Content starts
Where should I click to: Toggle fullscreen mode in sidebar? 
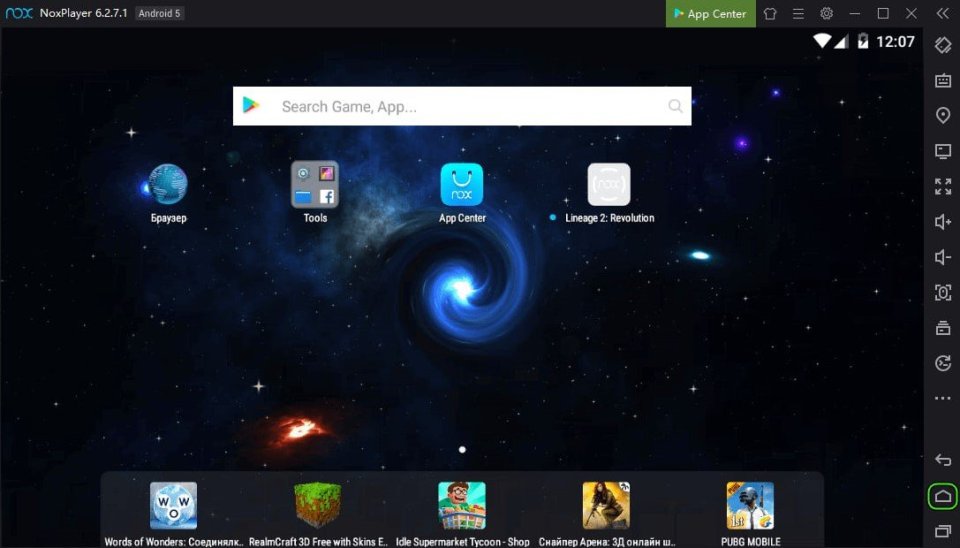(x=942, y=186)
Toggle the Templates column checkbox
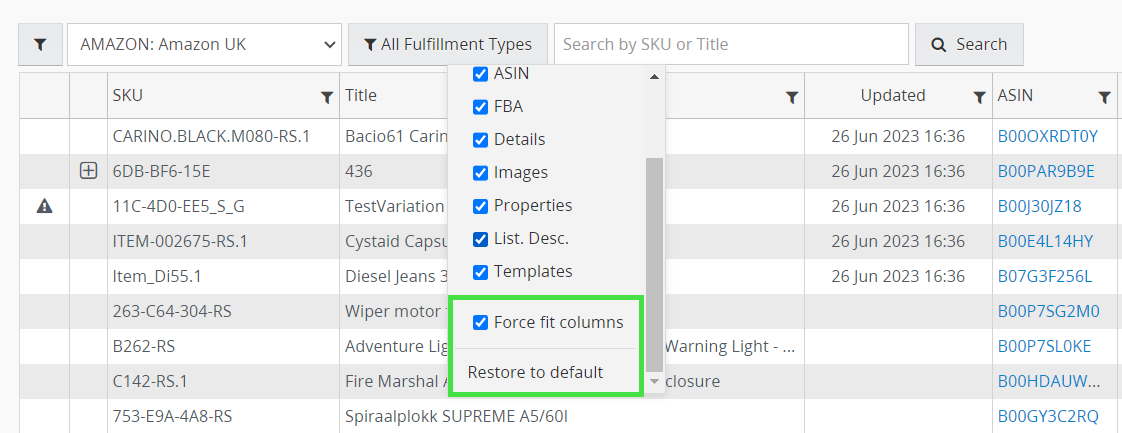The width and height of the screenshot is (1122, 433). click(480, 271)
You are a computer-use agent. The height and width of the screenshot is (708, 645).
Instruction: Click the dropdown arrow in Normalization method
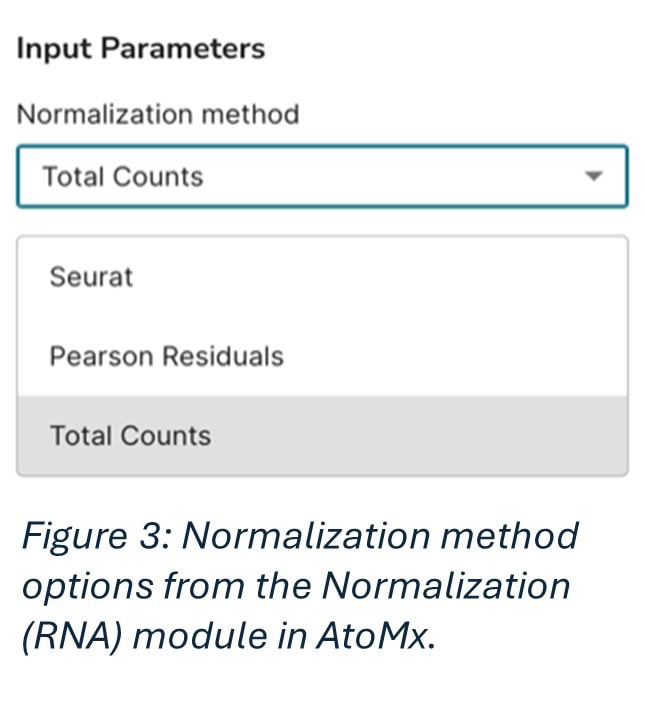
Content ends
# [WORK TO BE COMPLETED]
The lines from the one containing "You are a computer-use" up to and including the last line of the material above are to be given again exactly; any pictures are dropped.

# [WRITTEN SOLUTION]
You are a computer-use agent. The height and width of the screenshot is (708, 645).
Instruction: Click the dropdown arrow in Normalization method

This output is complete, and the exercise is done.